Такое вероломство не укладывалось в голове. И подумать только, от кого оно исходило! Если Вавилов был сыном купца, внуком крепостного крестьянина, то Якушкин – столбовой дворянин, голубых кровей, герб его рода красуется в 4-й части Общего Гербовника, его предки служили воеводами, стольниками, стряпчими, послами. Его прадед, современник Пушкина, был блестящим офицером, храбро сражался против Наполеона, был человеком чести, не терпел произвола и лакейства. Участвовал в тайном обществе, пережил разгром декабрьского восстания, был приговорен к вечной каторге. Помилованный после 30 лет в Сибири, написал воспоминания, которыми зачитывалась вся образованная Россия! А правнук, слегка ухмыляясь и с трудом сдерживая злорадство, почти открыто торжествовал по поводу того, что так хитро объегорил наивного плебея!

(Вавилов не мог и предполагать, каким роковым демоном станет для него Иван Вячеславович Якушкин. Впрочем, в те весенне-летние месяцы 1917 года, когда они впервые сошлись на узкой дорожке, Якушкин тоже об этом не подозревал. О его зловещей роли в гибели Вавилова у нас речь впереди).

 

2.

 

Первым порывом Вавилова было – забрать свое заявление из Воронежского института! Но, поостыв, он решил этого не делать. С какой стати облегчать жизнь ректорату, поступившему столь некорректно. Пусть сами ищут выход из тупика!

Понятие «частное земледелие» было довольно расплывчатым: от руководителя кафедры зависело, какое из возможных направлений преимущественно развивать. Направления работы у Вавилова и Якушкина были разные. Ивана Вячеславовича интересовали питание растений, обработка и удобрение земли, севообороты; Вавилова – сами культурные растения: их происхождение, эволюция, география, биологическая природа. Воронежскому ректорату предстояло решить, какое из двух направлений для него больше подходит.

Не снимая своей кандидатуры в Воронеже, Вавилов подает на должность преподавателя Высших саратовских сельскохозяйственных курсов. Там вопрос решается быстро: ему предложено место преподавателя. А из Воронежа ни слуху, ни духу. Наконец, 13 апреля, он узнает – опять от Якушкина! – что тот избран штатным адъюнкт-профессором. Вавилов тоже избран – но на сверхштатную кафедру; о ее учреждении решено ходатайствовать.

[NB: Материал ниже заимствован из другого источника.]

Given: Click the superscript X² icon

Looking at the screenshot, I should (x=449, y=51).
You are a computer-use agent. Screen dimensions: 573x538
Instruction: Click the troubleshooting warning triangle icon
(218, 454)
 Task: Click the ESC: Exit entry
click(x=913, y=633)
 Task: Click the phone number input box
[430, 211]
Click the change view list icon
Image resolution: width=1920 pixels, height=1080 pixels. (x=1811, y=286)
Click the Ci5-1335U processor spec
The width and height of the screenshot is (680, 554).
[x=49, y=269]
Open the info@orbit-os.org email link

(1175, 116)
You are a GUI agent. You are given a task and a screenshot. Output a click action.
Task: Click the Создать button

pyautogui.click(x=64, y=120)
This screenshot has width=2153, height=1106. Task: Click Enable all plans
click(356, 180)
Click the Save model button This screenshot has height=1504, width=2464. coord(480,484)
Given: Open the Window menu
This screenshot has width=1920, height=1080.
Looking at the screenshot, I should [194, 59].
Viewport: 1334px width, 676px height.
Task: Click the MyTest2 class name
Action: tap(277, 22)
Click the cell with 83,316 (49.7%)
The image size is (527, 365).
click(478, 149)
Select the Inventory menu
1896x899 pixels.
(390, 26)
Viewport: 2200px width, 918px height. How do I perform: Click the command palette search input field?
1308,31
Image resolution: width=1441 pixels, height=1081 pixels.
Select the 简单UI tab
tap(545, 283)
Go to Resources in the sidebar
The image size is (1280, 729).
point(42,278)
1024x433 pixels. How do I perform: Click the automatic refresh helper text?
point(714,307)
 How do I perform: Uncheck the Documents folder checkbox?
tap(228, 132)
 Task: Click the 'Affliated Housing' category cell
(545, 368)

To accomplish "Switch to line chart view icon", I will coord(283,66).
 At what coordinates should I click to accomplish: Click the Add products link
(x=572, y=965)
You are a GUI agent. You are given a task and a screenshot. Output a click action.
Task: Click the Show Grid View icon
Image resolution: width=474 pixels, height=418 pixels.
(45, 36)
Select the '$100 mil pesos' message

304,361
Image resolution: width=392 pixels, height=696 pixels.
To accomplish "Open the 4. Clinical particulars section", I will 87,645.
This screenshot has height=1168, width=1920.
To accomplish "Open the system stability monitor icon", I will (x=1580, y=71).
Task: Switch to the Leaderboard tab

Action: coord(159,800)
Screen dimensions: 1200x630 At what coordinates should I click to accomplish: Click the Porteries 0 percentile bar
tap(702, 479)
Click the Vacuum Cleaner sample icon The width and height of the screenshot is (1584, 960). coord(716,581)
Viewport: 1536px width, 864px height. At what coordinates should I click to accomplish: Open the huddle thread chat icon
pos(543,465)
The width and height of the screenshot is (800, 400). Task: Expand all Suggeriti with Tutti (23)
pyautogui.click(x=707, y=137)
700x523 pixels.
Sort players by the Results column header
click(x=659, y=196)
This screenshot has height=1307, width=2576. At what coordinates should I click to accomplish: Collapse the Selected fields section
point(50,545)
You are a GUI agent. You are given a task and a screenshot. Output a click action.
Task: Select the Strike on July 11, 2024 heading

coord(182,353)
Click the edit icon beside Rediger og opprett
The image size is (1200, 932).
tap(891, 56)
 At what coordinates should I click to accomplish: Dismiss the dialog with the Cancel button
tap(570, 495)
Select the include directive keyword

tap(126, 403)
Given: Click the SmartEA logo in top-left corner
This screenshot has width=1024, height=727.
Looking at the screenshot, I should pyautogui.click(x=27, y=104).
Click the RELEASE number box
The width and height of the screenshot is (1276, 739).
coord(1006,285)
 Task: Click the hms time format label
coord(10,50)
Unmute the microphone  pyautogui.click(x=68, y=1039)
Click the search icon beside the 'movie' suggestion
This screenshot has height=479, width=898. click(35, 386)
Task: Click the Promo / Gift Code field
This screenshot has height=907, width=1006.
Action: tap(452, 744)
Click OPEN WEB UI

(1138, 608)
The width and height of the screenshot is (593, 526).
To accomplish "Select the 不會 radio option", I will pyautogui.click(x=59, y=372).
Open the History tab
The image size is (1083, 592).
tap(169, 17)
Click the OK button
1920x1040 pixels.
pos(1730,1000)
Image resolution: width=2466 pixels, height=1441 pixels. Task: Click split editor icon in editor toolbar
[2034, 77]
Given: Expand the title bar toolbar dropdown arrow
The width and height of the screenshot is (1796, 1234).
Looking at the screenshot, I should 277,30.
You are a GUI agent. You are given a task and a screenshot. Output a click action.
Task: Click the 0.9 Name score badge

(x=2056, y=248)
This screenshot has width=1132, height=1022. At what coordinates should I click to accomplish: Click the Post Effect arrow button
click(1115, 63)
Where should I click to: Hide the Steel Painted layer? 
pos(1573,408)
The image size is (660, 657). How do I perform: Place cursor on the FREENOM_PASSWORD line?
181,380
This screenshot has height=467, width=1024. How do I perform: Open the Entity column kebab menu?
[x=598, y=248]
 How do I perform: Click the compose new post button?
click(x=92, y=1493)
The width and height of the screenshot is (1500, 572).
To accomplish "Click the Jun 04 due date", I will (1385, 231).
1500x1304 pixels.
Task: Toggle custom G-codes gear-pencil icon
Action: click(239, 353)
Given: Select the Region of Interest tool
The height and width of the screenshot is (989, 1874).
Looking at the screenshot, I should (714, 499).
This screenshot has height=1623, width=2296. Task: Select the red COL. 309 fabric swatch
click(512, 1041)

Какая сверхштатная кафедра имеется в виду? Если селекции, то Николаю Ивановичу это подходит; но ничего определенного ему не сообщают. Да и время для ходатайств о новой кафедре очень уж неподходящее. Идет 1917-й год. Страна увязла в войне, все более тяжелой, высасывающей последние соки. Царский режим свергнут, в стране революция, предприятия стоят, рабочие больше митингуют, чем работают; солдаты массами бегут с фронта, во Временном правительстве раздрай, государственный бюджет трещит по швам, – какие там сверхштатные кафедры! И почему обо всем этом он снова узнает от Якушкина, а не от самого Воронежского ректората?

Отношения с Иваном Вячиславовичем натянутые, хотя они почти не соприкасаются; будущая работа бок-о-бок может привести к еще большим трениям – они, собственно, уже начались. Радостное предвкушение предстоящей работы в Воронеже отравлено.

Да и сверхштатную кафедру, скорее всего, не утвердят. «Ходатайство» похоже на попытку ректората сделать хорошую мину при нечистой игре.

Вавилов ставит себе срок 1 июля. Так и не дождавшись из Воронежа ничего определенного, он принимает предложение Саратовских курсов. Позиция менее престижная, зарплата поменьше, зато «Саратов очень радушен», как сообщил он в Воронеж Н.П. Макарову[1].

 

3.

 

В сентябре 1917 года Вавилов выступил на Саратовских сельскохозяйственных курсах с первой лекцией. В ней изложил «Credo агронома-ботаника», как написал о том в Петроград заведующему Отделом прикладной ботаники Роберту Эдуардовичу Регелю.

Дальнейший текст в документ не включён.